Friday, February 24, 2012 - 9:40am to 11:00am
KEC 1005

Speaker Information

Yeye He
PhD candidate
Department of Computer Science
University of Wisconsin-Madison

Abstract

In this era of big-data, the tension between doing useful data analysis and preserving data privacy has grown significantly, and the problem of data privacy has become ever more important. Unfortunately, existing techniques cannot handle or do not consider a number of important data processing tasks. To address this problem, my dissertation analyzes challenges and proposes anonymization techniques in the context of three fundamental data models: relational data, set-valued data, and streaming event data. In this talk, I will focus on a new privacy problem motivated by hospital applications of the streaming model called Complex Event Processing. Despite the popularity of this event processing model, so far its privacy implication has been overlooked. I will describe the fundamental structure of the problem and discuss its theoretical properties. I will also present real-time privacy-aware event processing techniques that serve as a promising step towards a full privacy solution in a streaming environment.

Speaker Bio

Yeye He is a PhD candidate advised by Professor Jeffrey Naughton in the Department of Computer Science at University of Wisconsin-Madison.

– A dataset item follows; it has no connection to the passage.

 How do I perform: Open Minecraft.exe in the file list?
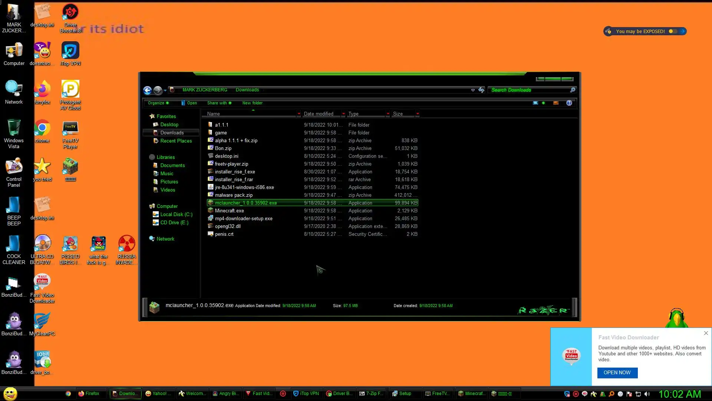(x=229, y=211)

His thesis work is in the area of preserving data privacy, which is motivated by diverse real-world applications including streaming event processing, market basket analysis and machine learning using medical records. Yeye has completed several industrial internships at Microsoft Research and Google. In addition to his dissertation work, he has worked on a wide range of projects: SEISA, a set expansion system using semi-structured Web data; Keyword++, a framework to improve keyword search over entity databases; and EntityCrawl, a deep-web crawling system optimized for entity-oriented content. Before starting his PhD work, he worked on performance tuning for data warehousing benchmarks and participated in the development of the TPC-DS benchmark as a Member of Technical Staff at Oracle Corporation.